§ **Activity**
For each line of the data that includes the word "agent", copy the line.
***** Data for analysis
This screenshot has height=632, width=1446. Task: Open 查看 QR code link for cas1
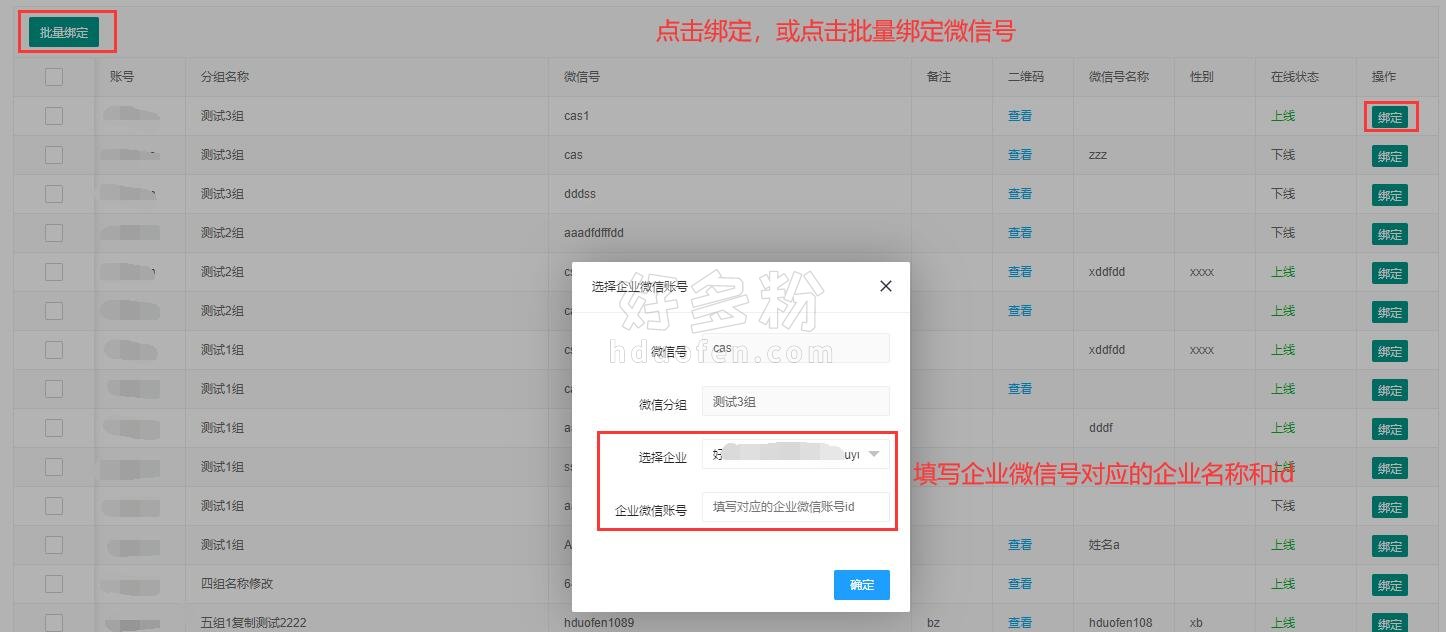tap(1019, 116)
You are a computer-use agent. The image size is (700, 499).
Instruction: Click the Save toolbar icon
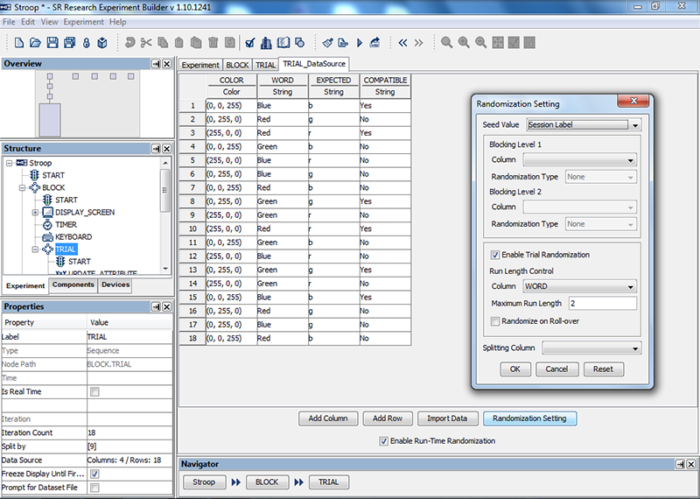tap(52, 43)
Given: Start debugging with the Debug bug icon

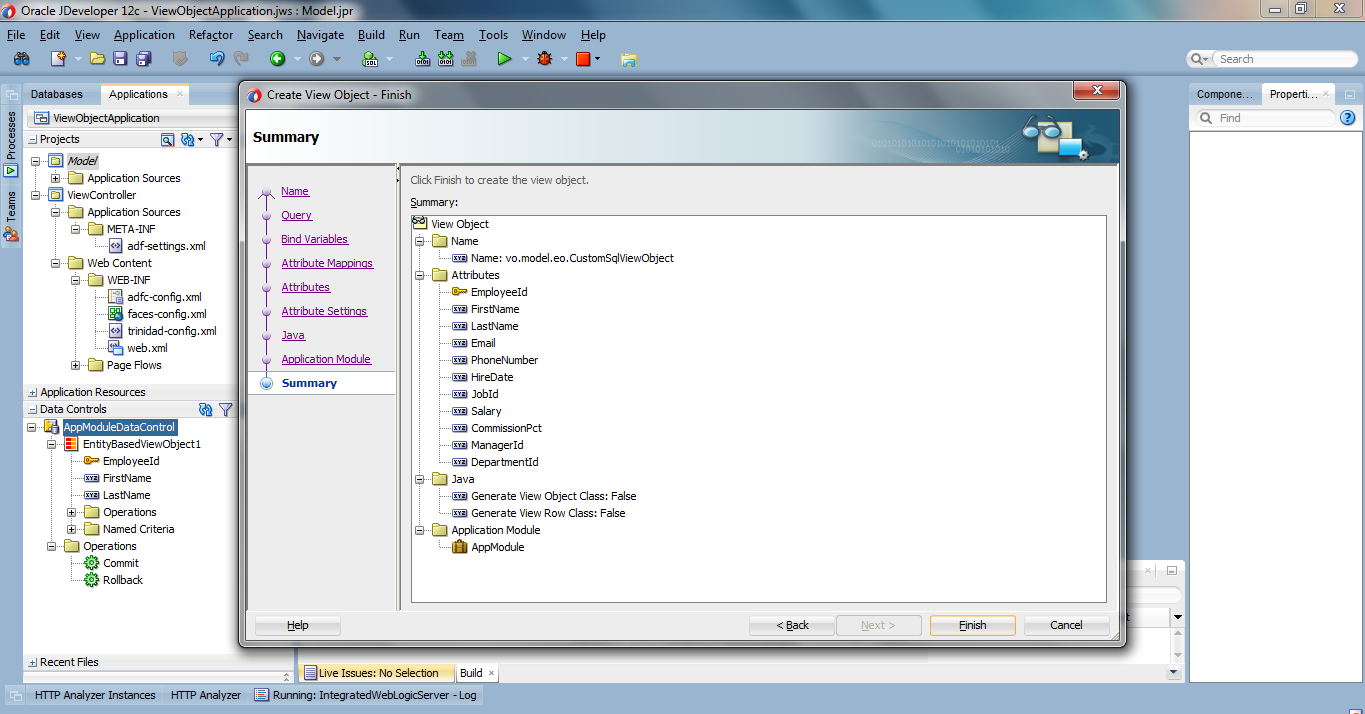Looking at the screenshot, I should 544,58.
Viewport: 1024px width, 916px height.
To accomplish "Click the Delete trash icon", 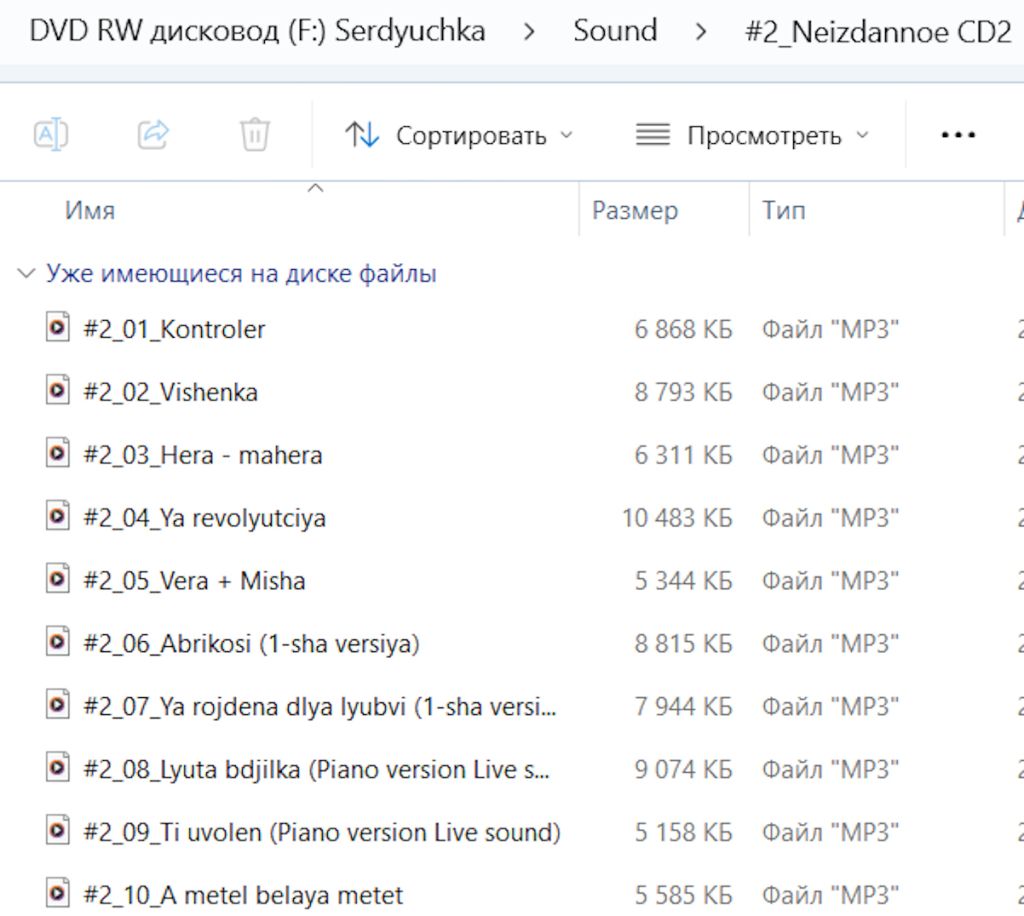I will click(255, 134).
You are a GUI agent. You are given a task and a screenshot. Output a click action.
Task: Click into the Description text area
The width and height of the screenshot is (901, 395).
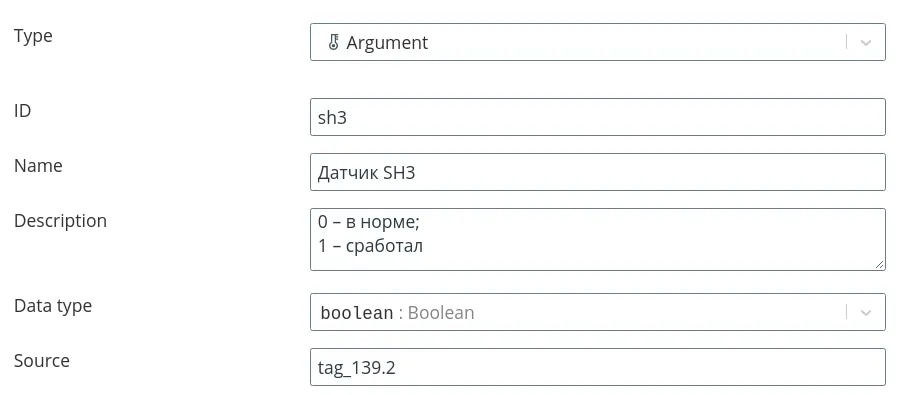click(x=598, y=239)
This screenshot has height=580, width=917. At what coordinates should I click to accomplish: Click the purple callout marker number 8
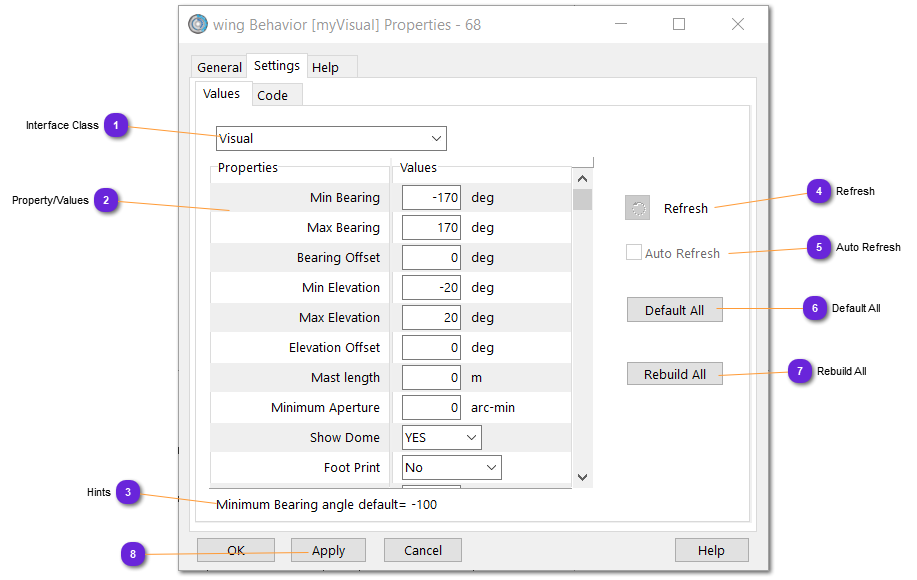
**********
§ **Answer below**
You are a computer-use agent. The image size is (700, 499).
You are a GUI agent. You are given a task and a screenshot. Output a click action.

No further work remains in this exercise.